Setelah menghabiskan segelas kopi di kafe dekat pintu keluar bandara, kami segera naik taksi dan meluncur memasuki jalan-jalan melingkar yang begitu besar dan panjang.
“Sudah hafal jalanan Shanghai?” tanyaku.
“Aku selalu naik metro, yang kuhafal ya jalur metro sajalah.”
“Jalanan ini seperti lingkaran time tunnel,” aku bergumam sendiri tanpa menanggapi jawaban Toni.
(Hari pertama)
Setelah terbang selama 6 jam dari Jakarta ke Shanghai, waktu tak memberiku kesempatan untuk meluruskan badan yang ringsek. Aku hanya sempat mandi dan sarapan di sebuah warung Muslim di depan hotel tempatku menginap, Vienna Hotel di distrik baru Pudong. Sebuah distrik di pinggiran Shanghai, sekitar 20 menit dari bandara yang suasananya seperti kota Tangerang atau Bekasi, khas daerah pinggir penopang metropolitan. Warung Muslim itu pemiliknya pasangan suami-istri Cina Muslim dari daerah Sin Jiang. Warung seperti itu sangat membantu wisatawan beragama Islam, membuat mereka bisa menikmati kuliner Cina yang halal walau terbatas.
(Dua hari sebelum hari pertama)
Sehari sebelum keberangkatan ke Shanghai, aku baru saja tiba dari Kendari, Sulawesi Tenggara, dan hanya sempat tidur 3-4 jam. Mataku sudah tinggal segaris, habis ditelan lingkaran hitam tebal di sekeliling kantong mata. Kulit wajahku yang kuning pucat membuat lingkaran hitam kantong mata itu begitu menonjol.

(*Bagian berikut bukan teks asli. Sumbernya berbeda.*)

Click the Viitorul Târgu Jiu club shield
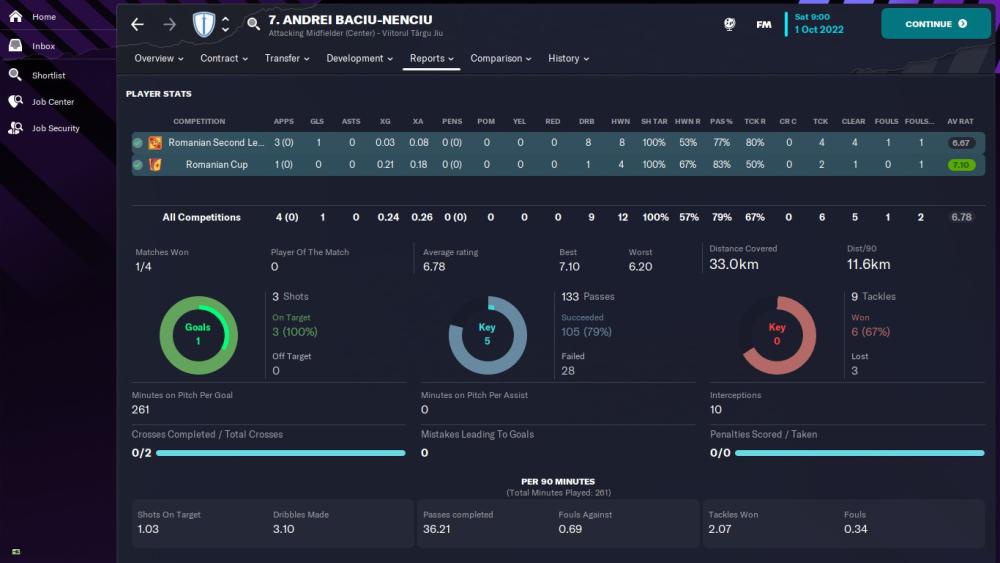The image size is (1000, 563). point(204,24)
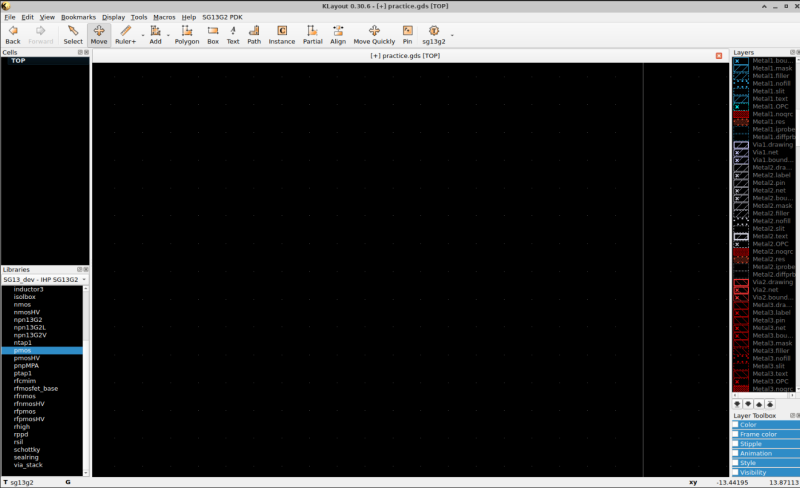Activate the Align tool
Viewport: 800px width, 488px height.
(x=338, y=35)
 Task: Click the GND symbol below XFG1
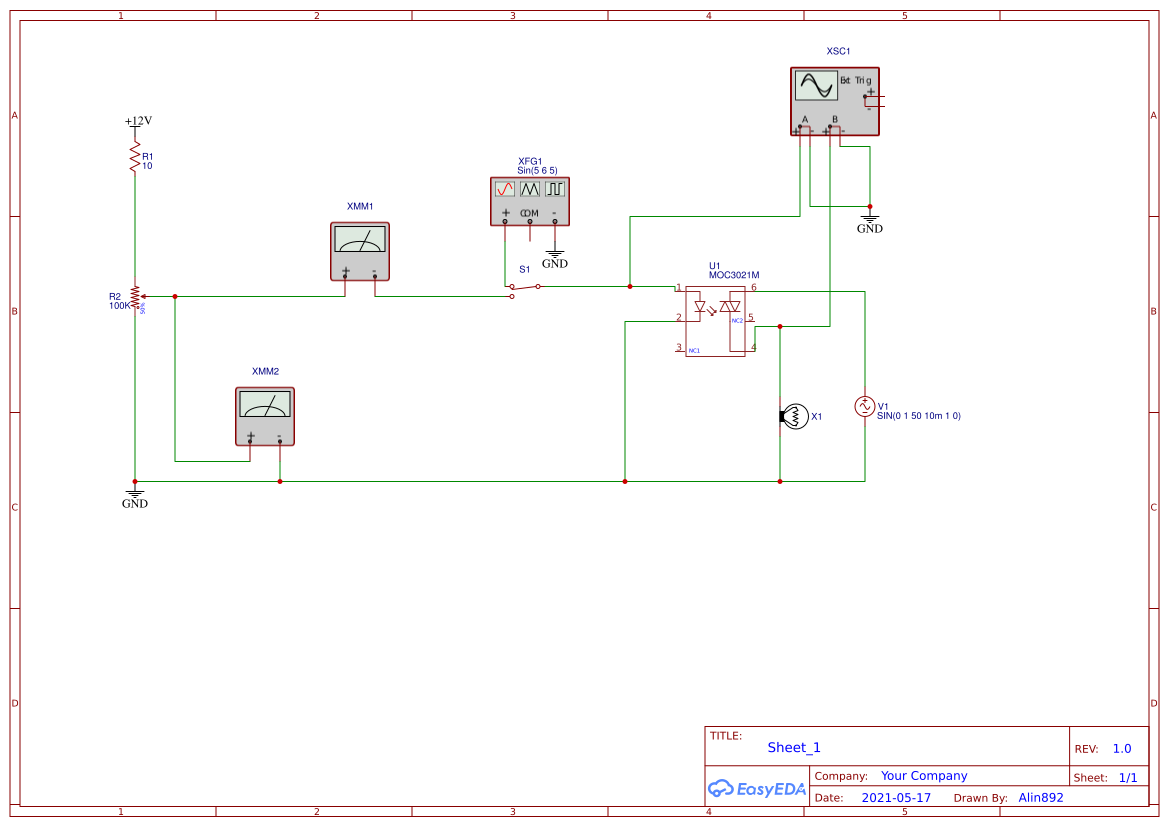tap(554, 254)
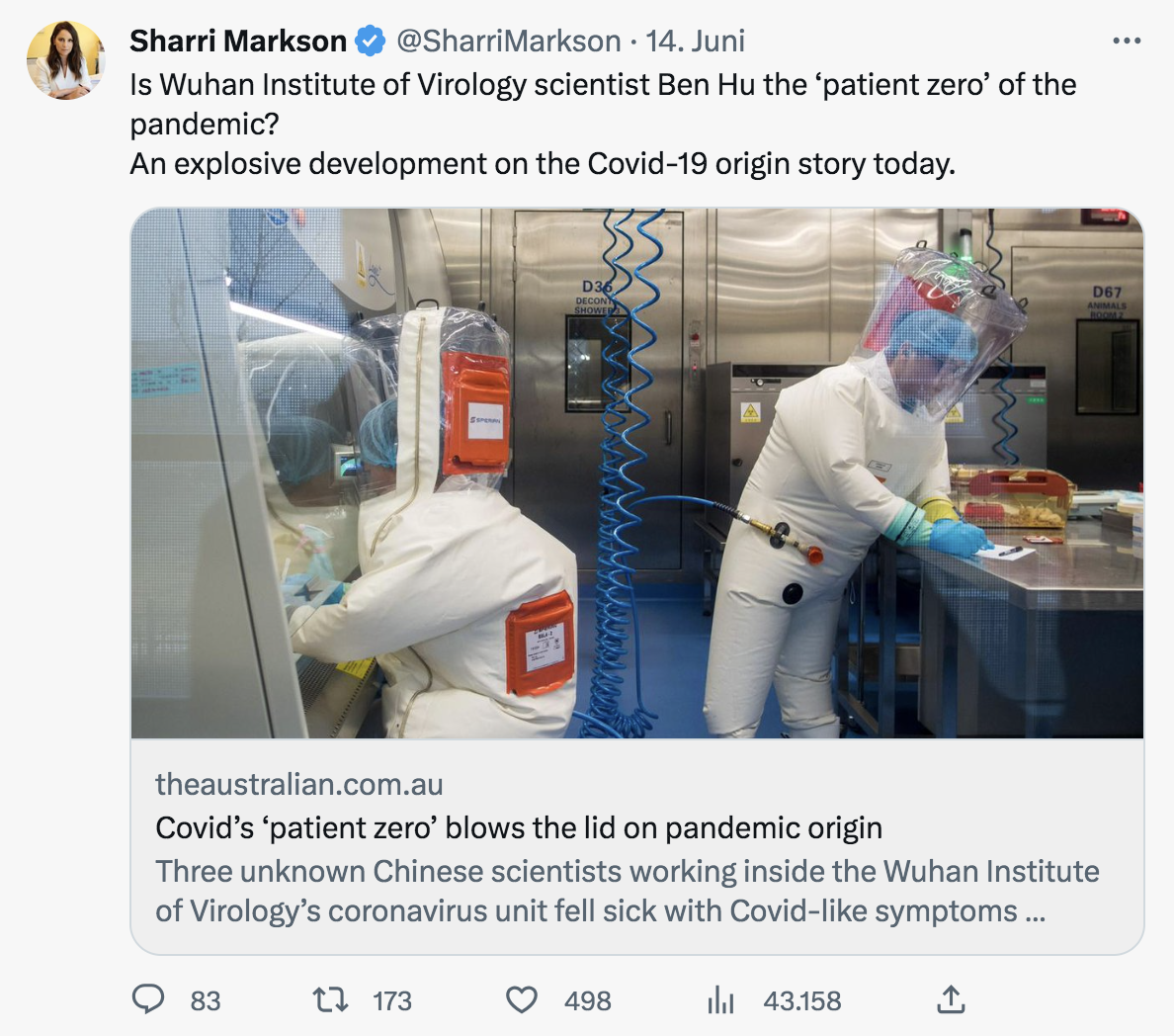Click the like count 498

coord(588,1000)
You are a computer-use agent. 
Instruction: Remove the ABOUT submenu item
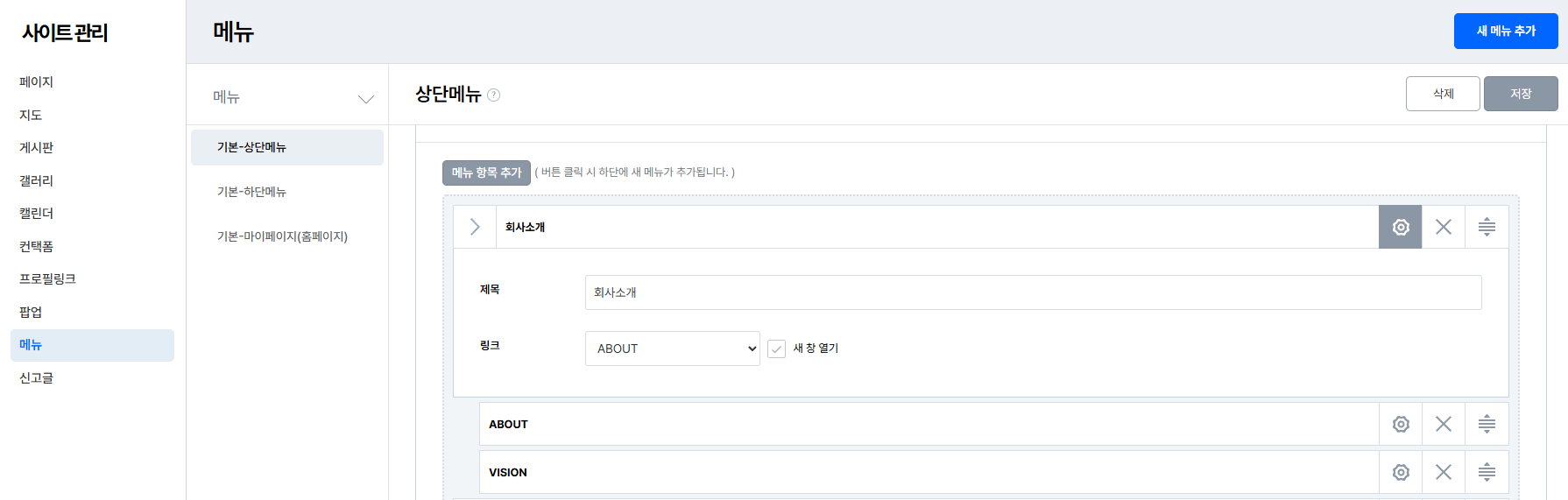click(1443, 424)
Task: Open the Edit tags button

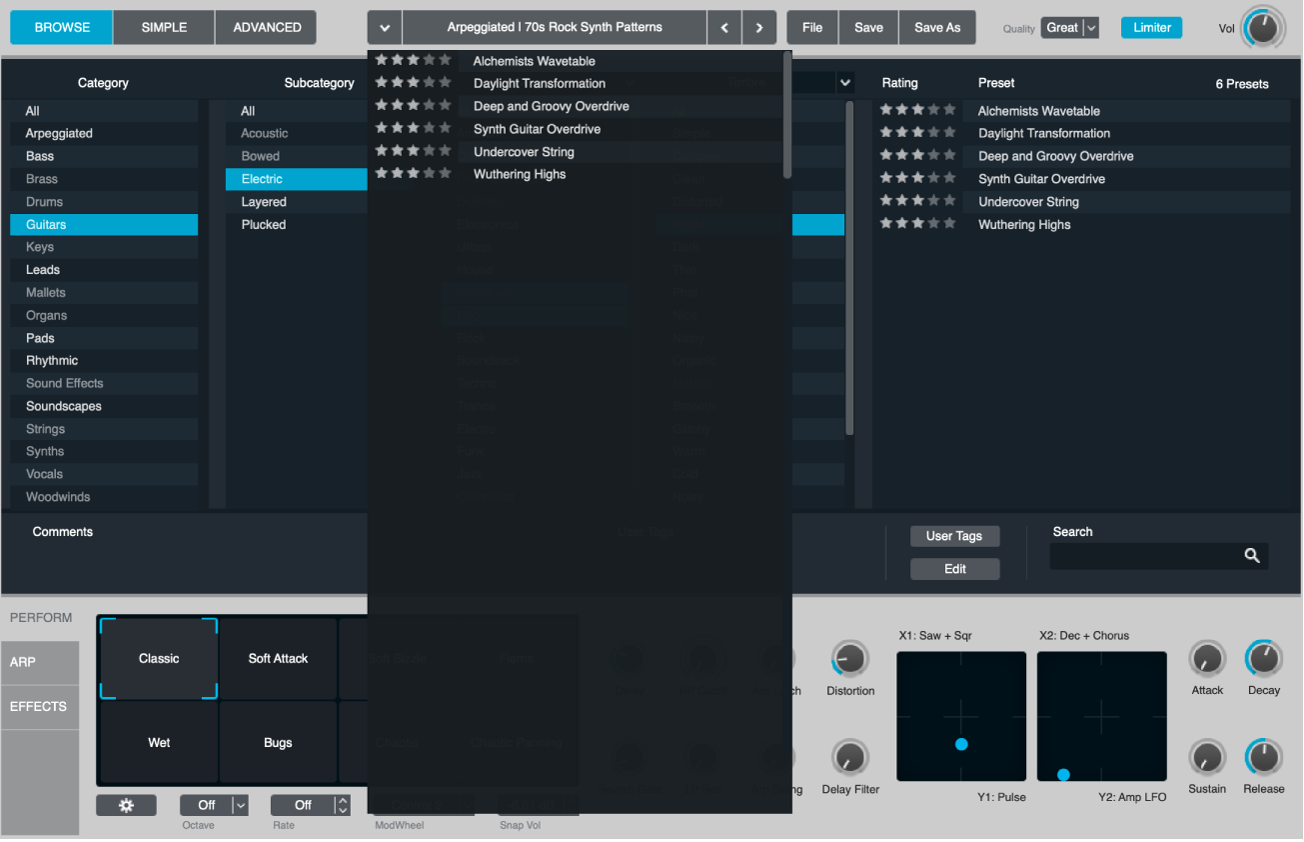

Dengan mata segaris dan kantong mata hitam itu, seusai sarapan, aku langsung menuju pameran buku anak internasional. Ini tujuan utama kedatanganku.
Aku bekerja sebagai ilustrator di sebuah penerbitan buku anak sekaligus juga seorang penulis cerita anak. Tonny Tan menjulukiku sebagai makhluk langka yang perlu dijaga baik-baik dan dilestarikan. Itu caranya menyindir keadaan memprihatinkan buku anak di Indonesia yang sangat kekurangan penulis. Buku anak dan komik Indonesia sudah lama berada dalam kondisi ‘antara ada dan tiada’. Nah, di situlah aku tinggal dan hidup. Di dunia ‘antara ada dan tiada’.
(Dua tahun sebelum hari pertama)
“Bagaimana bisa lahir satu generasi baru yang kreatif, imajinatif, cerdas dan tangguh jika dari lahir mereka tidak punya dongeng pengantar tidur? Mereka butuh dongeng urban kontemporer seperti yang kamu tulis. Bangsa kita butuh banyak penulis cerita anak yang bermutu seperti kamu, tapi sayangnya kamu seperti harimau putih yang akan segera punah jika tak dilestarikan!”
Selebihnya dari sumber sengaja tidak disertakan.